◆ EXTRACT PROVIDED
----
Danse Macabre by Laurell K. Hamilton
Though it starts with an immediate problem Danse Macabre in a matter of paragraphs seems to let all the tension leech out of the possibility of Anita Blake being pregnant. First Anita and her friend Ronnie have a fight about abortions (Anita is pro-life and pro-choice, Ronnie is downright evil in her suggestions that Anita shouldn’t carry the child to term), then Anita gives feeble excuse after excuse not to take a test and be done with the problem, and by the next page Ronnie has started another fight which ends with her admitting that she’s just arguing with Anita in the first place because she’s jealous of Anita’s ever expanding harem of men.
Feeling like the whole scene is the author’s intrusive message to non-fans and the tension flat from Anita’s unbelievable excuses not to take a damn pregnancy test and move on to other things I nearly gave up a mere nine pages in.
At some point in this series action has become stagnant drama and once strong, interesting characters who brought conflict and passion to the stories have become nothing more than outside voices meant only to support, agree with, or have sex with Anita. Case and point: at the beginning of the third chapter Anita and her two live ins can’t even get through a door without a battle of the wills, dominance challenges and a wasteful show of magic. Hamilton also shatters her own world rules willy-nilly leaving the reader feeling less like some great challenge has occurred and been overcome and more like Hamilton has just kept many things from the reader only to reveal them when there’s a dark corner or back alley in which she hasn’t thought of a logical way out. Directly from the prose:
“You can’t carry more than one (form of shape shifting) disease at a time, but I did. A medical impossibility, but blood tests don’t lie. I carried wolf, leopard, lion, and one mystery strain that the doctors couldn’t identify running through my veins.”
----
◆ STORED DATA
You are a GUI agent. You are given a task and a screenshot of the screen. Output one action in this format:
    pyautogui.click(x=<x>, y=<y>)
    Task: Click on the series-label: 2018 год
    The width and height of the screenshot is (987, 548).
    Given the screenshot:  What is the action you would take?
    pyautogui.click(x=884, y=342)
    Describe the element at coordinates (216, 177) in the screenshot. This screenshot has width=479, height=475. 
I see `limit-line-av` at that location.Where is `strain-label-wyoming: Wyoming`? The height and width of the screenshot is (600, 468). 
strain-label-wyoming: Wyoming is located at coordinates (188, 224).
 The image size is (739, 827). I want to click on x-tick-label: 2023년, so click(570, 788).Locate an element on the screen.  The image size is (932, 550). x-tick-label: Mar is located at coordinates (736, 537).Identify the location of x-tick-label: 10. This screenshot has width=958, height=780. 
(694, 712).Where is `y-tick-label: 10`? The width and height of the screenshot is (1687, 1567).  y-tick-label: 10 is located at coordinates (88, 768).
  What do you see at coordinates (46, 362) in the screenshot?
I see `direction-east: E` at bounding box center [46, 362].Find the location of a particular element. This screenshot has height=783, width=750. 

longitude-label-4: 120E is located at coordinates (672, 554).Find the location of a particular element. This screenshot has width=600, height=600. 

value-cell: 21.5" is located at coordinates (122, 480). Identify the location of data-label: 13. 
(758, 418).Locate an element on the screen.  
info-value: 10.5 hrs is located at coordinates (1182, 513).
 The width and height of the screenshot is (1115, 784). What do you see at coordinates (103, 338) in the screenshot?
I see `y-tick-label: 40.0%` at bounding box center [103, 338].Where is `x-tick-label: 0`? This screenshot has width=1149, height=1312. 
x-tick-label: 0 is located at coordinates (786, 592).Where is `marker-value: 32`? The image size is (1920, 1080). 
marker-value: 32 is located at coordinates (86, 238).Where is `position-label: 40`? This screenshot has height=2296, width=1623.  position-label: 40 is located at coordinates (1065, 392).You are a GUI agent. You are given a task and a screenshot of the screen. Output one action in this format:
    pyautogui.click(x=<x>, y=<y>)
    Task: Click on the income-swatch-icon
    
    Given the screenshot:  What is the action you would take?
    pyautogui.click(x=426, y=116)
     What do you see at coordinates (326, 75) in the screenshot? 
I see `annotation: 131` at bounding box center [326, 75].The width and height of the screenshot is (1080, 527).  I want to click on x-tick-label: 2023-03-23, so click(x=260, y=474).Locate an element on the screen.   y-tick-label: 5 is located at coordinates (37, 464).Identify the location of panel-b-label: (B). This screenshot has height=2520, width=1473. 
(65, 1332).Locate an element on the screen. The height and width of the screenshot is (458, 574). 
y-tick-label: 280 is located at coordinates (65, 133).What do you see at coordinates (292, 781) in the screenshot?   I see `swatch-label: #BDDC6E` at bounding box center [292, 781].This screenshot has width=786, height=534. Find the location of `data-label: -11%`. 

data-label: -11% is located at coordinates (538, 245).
----
◆ WORK REQUEST 1
Repeat the review of Danse Macabre word for word, everything from "Feeling like the" down to "nine pages in.".
◆ WORK REQUEST 2
Answer these questions about the review of Danse Macabre:
(a) How many pages into the book did the reviewer nearly give up?
(b) At the beginning of which chapter can Anita and her two live-ins not get through a door without a battle of the wills?
(c) According to the quoted passage, which strains did Anita carry?
The entries aren't needed for this work.

◆ WRITTEN RESPONSE 1
Feeling like the whole scene is the author’s intrusive message to non-fans and the tension flat from Anita’s unbelievable excuses not to take a damn pregnancy test and move on to other things I nearly gave up a mere nine pages in.

◆ WRITTEN RESPONSE 2
(a) Nine pages.
(b) The third chapter.
(c) Wolf, leopard, lion, and one mystery strain that the doctors couldn't identify.